Jesús dejó claro que no había venido a traer la paz, sino la espada. ¿O también habéis decidido uniros a la Biblia Queer, que pronto publicará la Dehoniane de Bolonia?
“No os extrañéis si el mundo os odia”, dice Jesús, “antes que a vosotros me odiaron a Mí” (espero que muchos de vosotros sigáis creyendo que el evangelio de Juan es auténtico, y no un batiburrillo editorial, como enseñan vuestros profesores de seminario).
No sé si existen los medios materiales para reconocer la ineptitud para el papado de Bergoglio y su círculo mágico, pero desde luego estáis todos avisados: si no jugáis a aduladores (como desgraciadamente estáis haciendo casi todos, al convertir toda la actividad diocesana en este absurdo ballet sinodal), si no propagáis la agenda 20-30, si no os adherís al “género” en la educación de los niños, si no apoyáis las iniciativas pro-LGBTQI, si no perseguís a los católicos tradicionales y a la misa de toda la vida, como mínimo acabaréis como Strickland.
Pero cuidado: incluso a los que se prestaron al juego, cuando dijeron basta, los echaron, ¡hasta cardenales!
Así que ¡sacad el don de la fortaleza del pañuelo con el que lo enterraste y proclamad la verdad!
La Verdad que es Jesucristo, no el Concilio Vaticano II.
Ciertamente no hay necesidad de caer en los errores de aquellos que por exasperación han perdido el control.

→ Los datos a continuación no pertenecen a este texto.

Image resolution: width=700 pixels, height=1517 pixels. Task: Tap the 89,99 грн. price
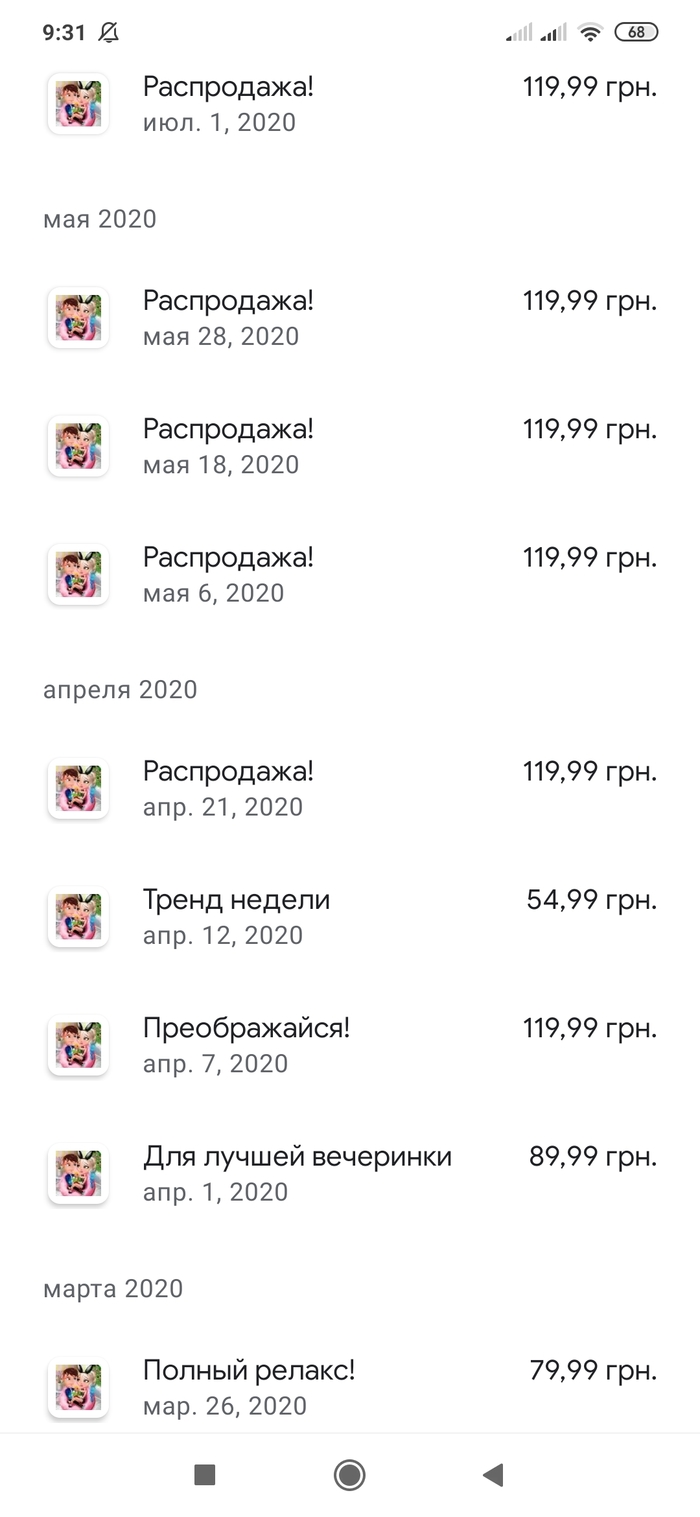coord(592,1157)
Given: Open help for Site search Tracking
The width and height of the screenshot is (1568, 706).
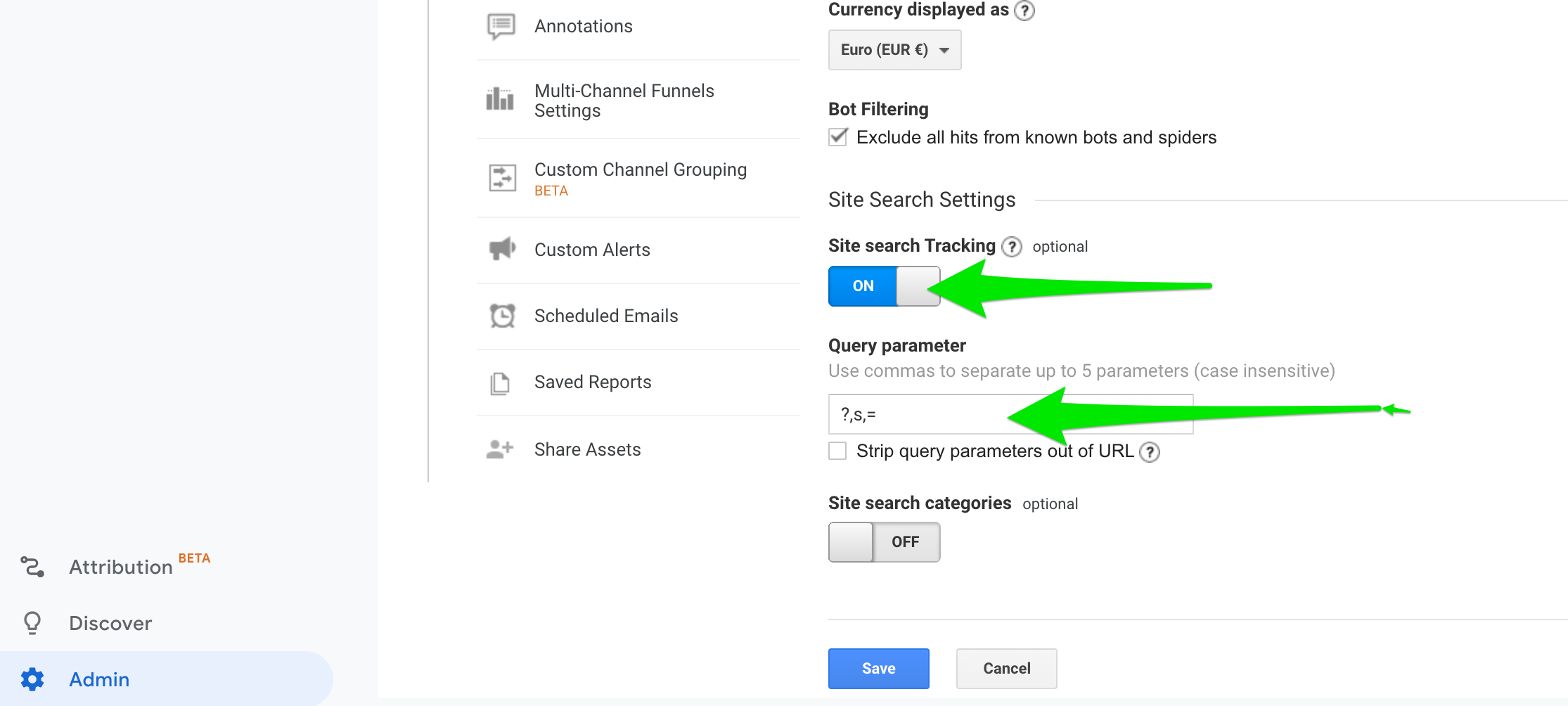Looking at the screenshot, I should [x=1011, y=247].
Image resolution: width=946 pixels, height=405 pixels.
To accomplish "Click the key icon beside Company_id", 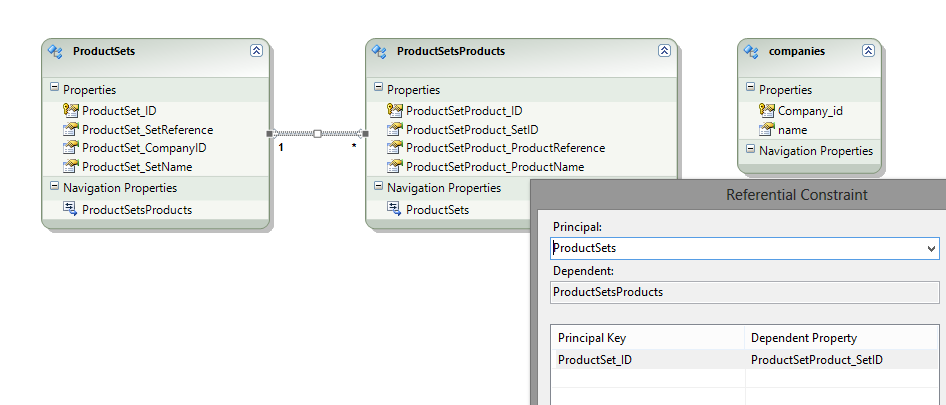I will point(766,111).
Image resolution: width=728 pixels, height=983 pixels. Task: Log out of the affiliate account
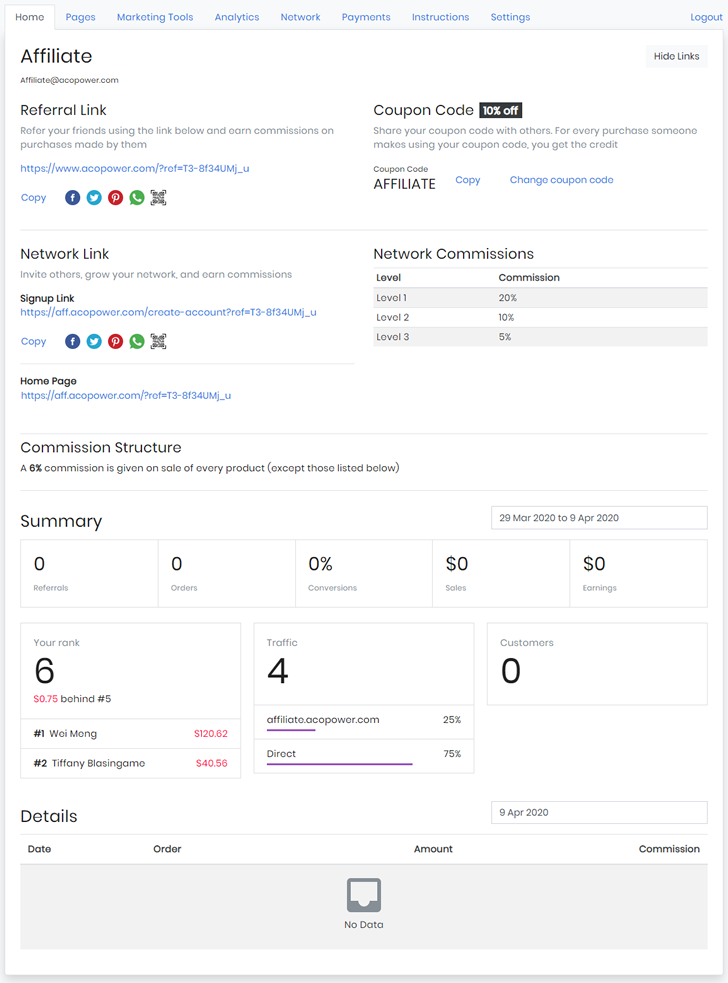706,17
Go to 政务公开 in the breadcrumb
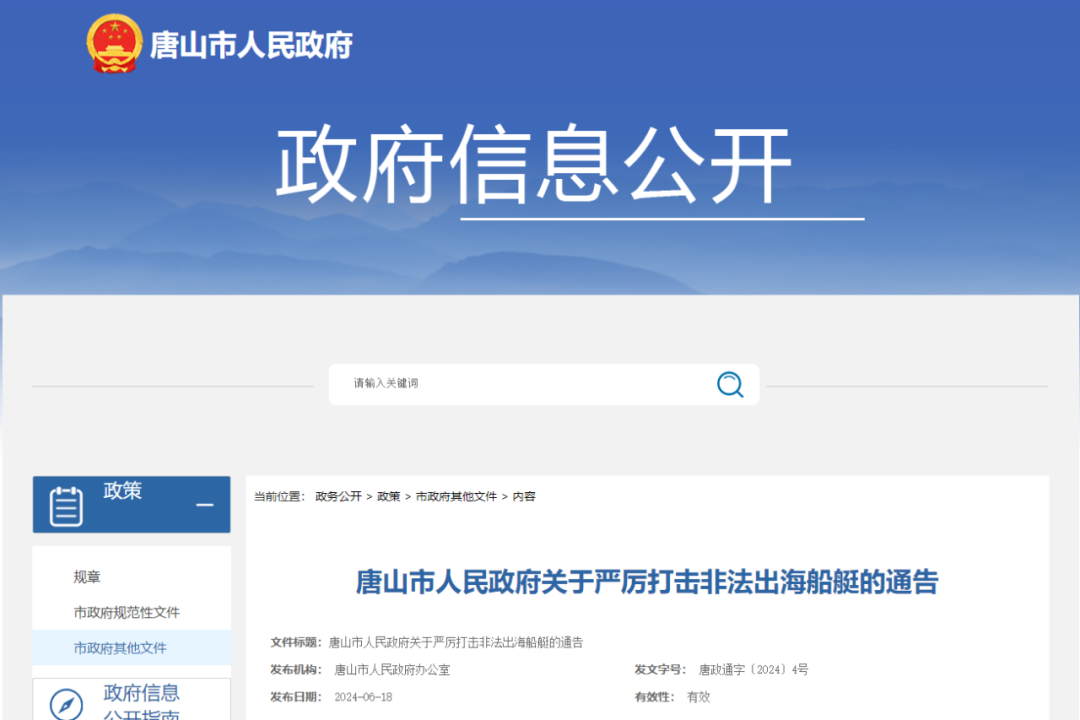The width and height of the screenshot is (1080, 720). [x=338, y=496]
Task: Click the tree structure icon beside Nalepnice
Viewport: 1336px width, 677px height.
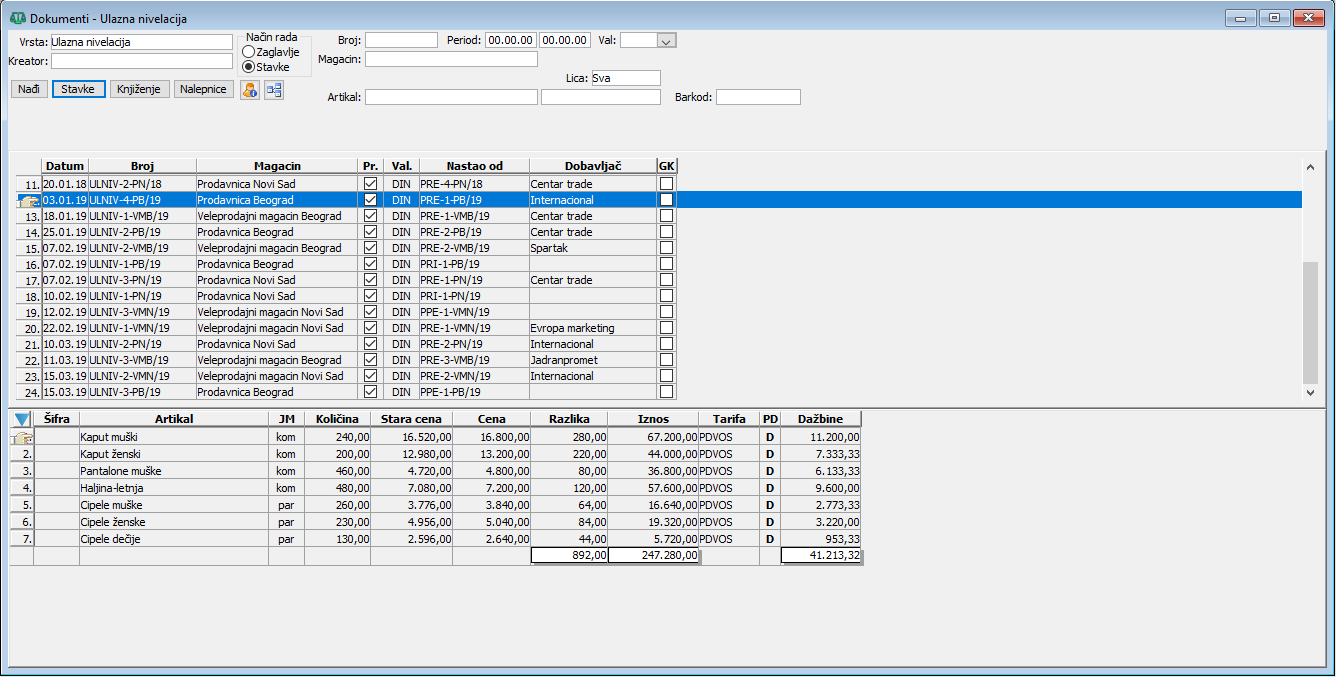Action: (273, 90)
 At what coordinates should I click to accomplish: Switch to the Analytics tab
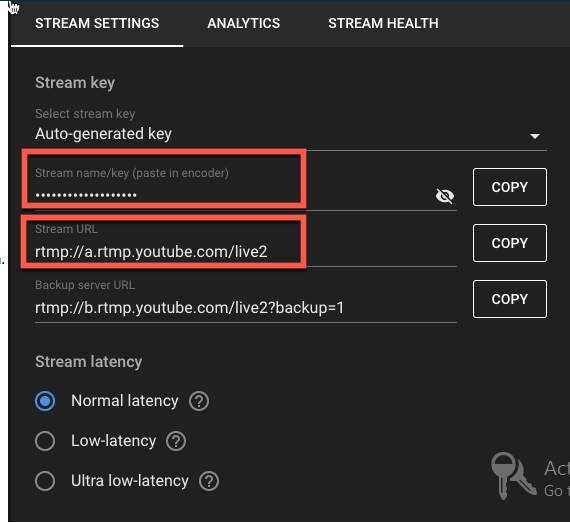pos(244,23)
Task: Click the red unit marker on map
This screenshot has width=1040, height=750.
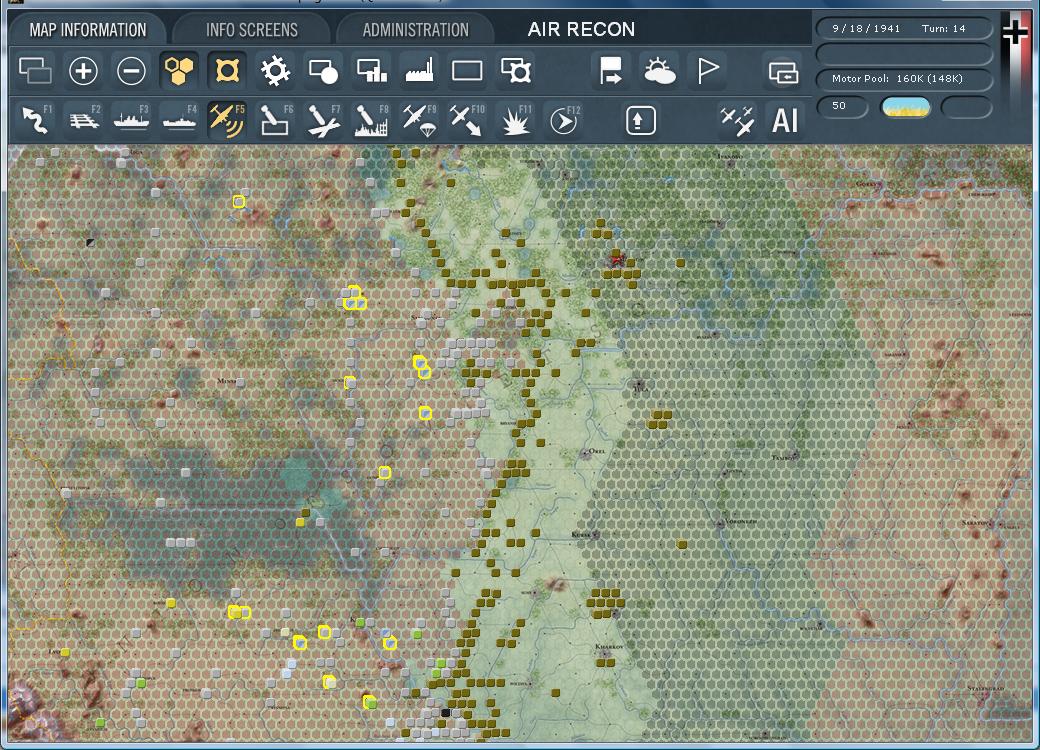Action: [617, 260]
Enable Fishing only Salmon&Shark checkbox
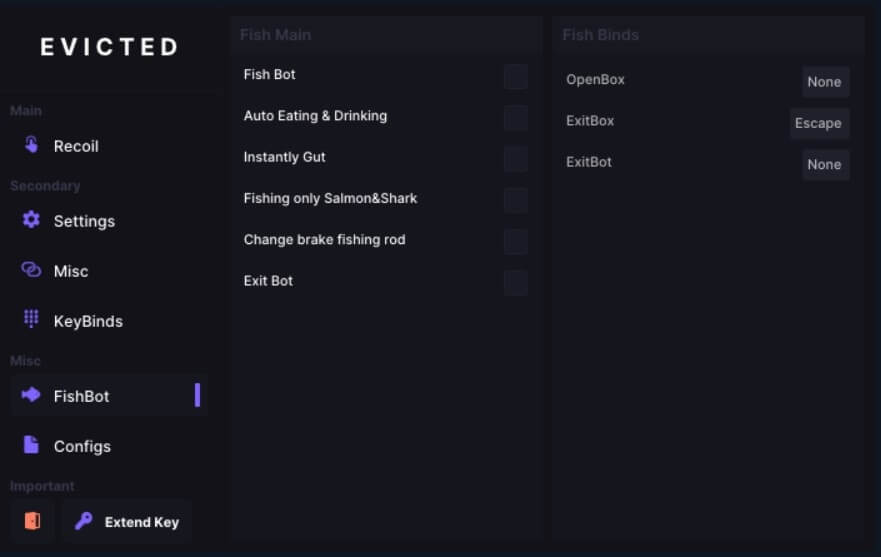Image resolution: width=881 pixels, height=557 pixels. pos(515,199)
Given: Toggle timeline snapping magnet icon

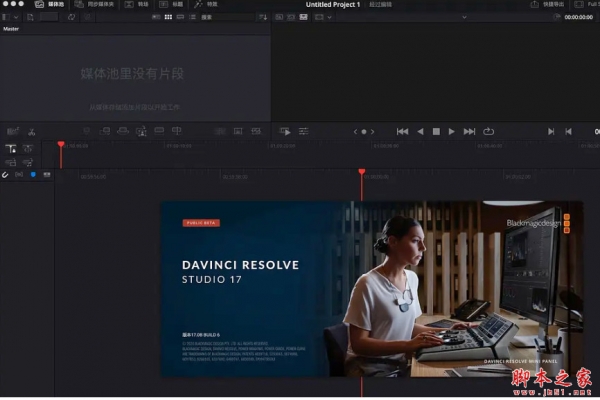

Todo el mundo sabe que la Misa del Novus Ordo, aun con todos sus problemas, es perfectamente válida. También lo son todas las Misas en las que se pronuncia el nombre de Francisco en el canon. Sabemos muy bien que no todo lo que ha sucedido desde el Concilio Vaticano II es necesariamente malo, como tampoco es necesariamente bueno.
Sabemos muy bien que la UDG (78) garantiza la validez de la jurisdicción incluso en el caso de un papa evidentemente herético u incluso excomulgado, aplicando admirablemente el principio de “supplet ecclesia” sin dejar lugar a disquisiciones teológicas no resueltas.
El problema no es hacer una revolución de la revolución.
Pero ¡sed obispos!
¡Cumplid el mandato de Jesús!
¡Proclamad la Verdad y no obedezcáis órdenes contrarias a la ley de Dios y a la Tradición de la Iglesia!
¡Dejad que los sacerdotes ejerzan su misión en paz!
Dejad de huir de los lobos y de temer a los murmuradores.
Vuestros temores recuerdan tristemente a la primera lectura de hoy de los Macabeos. También parecéis creer que la maldición ha caído sobre la Iglesia porque no seguís las costumbres de los extranjeros. Esta es la terrible y trágica mentira que se propaga con la diabólica expresión “espíritu del Concilio”.
En cambio, el verdadero mal que ha caído sobre la Iglesia es la infidelidad a la Alianza.
A la Nueva y Eterna Alianza en la Sangre de Jesús, fuera de la cual no hay salvación.
Pero, como le dijo su tío a Ester: que sepais que aunque no cumpláis con el deber para el que el Señor os ha puesto donde estáis, la salvación vendrá al Pueblo de Dios de parte del Señor.
¡No dejen que les suceda que queden excluidos!
Por último, os pido perdón por la dureza de estas palabras, pero la Palabra de Dios nos pide que no tengamos nada en el corazón contra nuestro hermano, sin reprenderlo abiertamente.
Estoy seguro de que estoy expresando no sólo lo que hay en mi corazón, sino lo que una multitud de creyentes intentan expresar sin encontrar a menudo el cauce adecuado.
Habiendo recibido en los últimos tiempos el inmerecido don de una relativa visibilidad, no quiero guardar este talento en el pañuelo, sino gastarlo por el bien de las almas y la Gloria de Dios.
En la fe
Vuestro devotísimo
Don Francesco d’Erasmo,
Vice Párroco de la Catedral de Tarquinia
Tarquinia, 20 de noviembre de 2023,
víspera de la Presentación de la Bienaventurada Virgen María.